As expected more of the 'active' subjects reported having felt out of their bodies: 13 out of 20 as opposed to only 4 in the passive condition. The active subjects also reported more vivid imagery and more effort expended in trying to see the target, but when it came to the ESP scores both groups were found to have scores close to chance expectation and there were no significant differences between them. However, those subjects who reported OBEs did do better than the others and significantly so. This result is quite different from the previous ones and is the opposite of what Palmer and Lieberman predicted, but it is what one would expect on the hypothesis that having an OBE facilitates ESP.

Palmer and Lieverman put forward an interesting suggestion as to why more subjects in the active condition should report OBEs. Their idea is related to Schachter's theory of emotions, which has been very influential in psychology. This theory suggests that a person experiencing any emotion first feels the physiological effects of arousal, including such things as slight sweating, increased heart rate, tingling feelings, and so on, and then labels this feeling according to the situation as either 'anger,' 'passionate love,' 'fear' or whatever. In the case of these experiments the subject feels unusual sensations arising from the induction and then labels them according to his instructions. If he were told to imagine leaving his body and traveling another room he might interpret his feelings as those of leaving the body. Of course this suggestion has far wider implications for understanding the OBE than those relating to the evaluation of the results of these experiments.

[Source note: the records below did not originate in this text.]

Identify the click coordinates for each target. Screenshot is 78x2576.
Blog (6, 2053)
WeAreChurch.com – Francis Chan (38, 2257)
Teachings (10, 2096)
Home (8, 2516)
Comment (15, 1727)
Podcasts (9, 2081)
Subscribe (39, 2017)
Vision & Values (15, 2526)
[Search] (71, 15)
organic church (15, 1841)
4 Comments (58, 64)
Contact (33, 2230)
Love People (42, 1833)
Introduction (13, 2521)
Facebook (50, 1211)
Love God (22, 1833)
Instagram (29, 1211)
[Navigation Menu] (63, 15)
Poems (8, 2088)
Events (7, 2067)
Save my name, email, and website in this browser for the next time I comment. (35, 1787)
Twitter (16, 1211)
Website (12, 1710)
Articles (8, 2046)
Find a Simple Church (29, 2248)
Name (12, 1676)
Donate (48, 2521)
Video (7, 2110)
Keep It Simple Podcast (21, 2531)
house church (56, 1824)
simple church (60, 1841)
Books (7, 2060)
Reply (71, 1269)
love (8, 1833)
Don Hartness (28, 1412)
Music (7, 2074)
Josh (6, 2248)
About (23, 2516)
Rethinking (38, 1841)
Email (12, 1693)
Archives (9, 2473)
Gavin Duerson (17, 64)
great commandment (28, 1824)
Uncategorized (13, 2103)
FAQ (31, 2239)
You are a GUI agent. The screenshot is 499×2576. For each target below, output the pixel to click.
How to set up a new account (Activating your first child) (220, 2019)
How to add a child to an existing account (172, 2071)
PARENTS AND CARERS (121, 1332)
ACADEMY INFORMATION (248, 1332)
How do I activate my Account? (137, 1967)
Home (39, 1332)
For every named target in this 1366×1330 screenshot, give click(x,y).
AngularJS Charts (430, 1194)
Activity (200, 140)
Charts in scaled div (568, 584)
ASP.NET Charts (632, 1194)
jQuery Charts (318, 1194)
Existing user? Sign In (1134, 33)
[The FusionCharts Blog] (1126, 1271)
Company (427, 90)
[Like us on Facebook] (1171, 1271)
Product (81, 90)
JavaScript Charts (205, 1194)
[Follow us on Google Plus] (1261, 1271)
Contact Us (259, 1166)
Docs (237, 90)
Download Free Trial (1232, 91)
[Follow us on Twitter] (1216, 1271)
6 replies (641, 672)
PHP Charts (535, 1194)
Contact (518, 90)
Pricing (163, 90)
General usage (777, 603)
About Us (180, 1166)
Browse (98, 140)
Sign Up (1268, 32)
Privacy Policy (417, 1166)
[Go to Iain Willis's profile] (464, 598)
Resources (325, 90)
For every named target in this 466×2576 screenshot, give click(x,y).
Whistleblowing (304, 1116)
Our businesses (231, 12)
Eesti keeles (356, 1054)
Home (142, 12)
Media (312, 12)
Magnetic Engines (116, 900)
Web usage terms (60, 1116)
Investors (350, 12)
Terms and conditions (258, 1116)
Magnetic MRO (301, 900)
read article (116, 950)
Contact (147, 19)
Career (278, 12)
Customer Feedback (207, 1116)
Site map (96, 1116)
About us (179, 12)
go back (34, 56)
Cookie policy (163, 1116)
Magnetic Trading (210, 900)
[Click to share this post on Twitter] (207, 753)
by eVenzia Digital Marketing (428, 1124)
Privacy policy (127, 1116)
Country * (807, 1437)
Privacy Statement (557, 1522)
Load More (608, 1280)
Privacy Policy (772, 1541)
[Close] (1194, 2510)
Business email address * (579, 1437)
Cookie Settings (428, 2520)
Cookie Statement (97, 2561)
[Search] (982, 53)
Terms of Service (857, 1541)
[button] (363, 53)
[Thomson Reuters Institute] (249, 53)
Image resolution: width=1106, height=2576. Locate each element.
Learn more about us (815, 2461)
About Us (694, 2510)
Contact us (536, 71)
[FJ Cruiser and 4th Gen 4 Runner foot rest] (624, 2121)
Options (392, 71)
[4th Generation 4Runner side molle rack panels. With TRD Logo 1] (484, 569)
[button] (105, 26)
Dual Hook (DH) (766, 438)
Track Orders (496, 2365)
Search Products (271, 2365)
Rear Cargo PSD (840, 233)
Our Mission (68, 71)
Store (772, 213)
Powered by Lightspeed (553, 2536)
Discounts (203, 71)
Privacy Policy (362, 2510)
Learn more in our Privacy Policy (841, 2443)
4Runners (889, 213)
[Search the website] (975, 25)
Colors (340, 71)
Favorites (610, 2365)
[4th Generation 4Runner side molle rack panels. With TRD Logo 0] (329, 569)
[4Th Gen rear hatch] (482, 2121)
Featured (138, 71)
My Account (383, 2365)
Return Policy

In the next experiment Palmer and Lieberman tested 40 more subjects, incorporating suggestions from Robert Monroe's methods for inducing OBEs. The was no ganzfeld and instead of sitting in a chair the subjects lay on beds, sometimes with a vibrator attached to the springs. This time time 21 subjects reported OBEs; and, interestingly, these score higher on the Barber suggestibility scale, but they did not have better ESP scores.

In the final experiment in this series 40 more subjects were tested, 20 with ganzfeld and 20 were just told to close their eyes [Pal79a]. This time 13 in each group claimed to have had on OBE, but whether they did or not was not related to their ESP scores. This time EEG recording was also used, but it showed no differences related to the reported OBEs. All in all it seems that these experiments were successful in helping subjects to have an experience which they labelled as out of the body, but not in getting improved ESP scores or in finding an OBE state identifiable by EEG.

In an experiment designed to look at the effect of religious belief on susceptibility to OBEs, Smith and Irwin [SI81] tried to induce OBEs in two groups of students differing in their concern with religious affairs and human immortality. The induction was similar to that already described, but in addition the subjects were given an 'OBE-ness' questionnaire and were asked to try to 'see' two targets in an adjacent room. Later their impressions were given a veridicality score for resemblance to the targets. No differences between the groups were found for either OBE-ness or veridicality, but there was a highly significant correlation between OBE- ness and veridicality. This result implies that the more OBE-like the experience, the better the ESP.

All these experiments were aimed at finding out whether subjects could see a distant target during an OBE. Although the experimental OBE may differ from the spontaneous kind, a simple conclusion is possible from the experimental studies. That is, OBE vision, if it occurs, is extremely poor.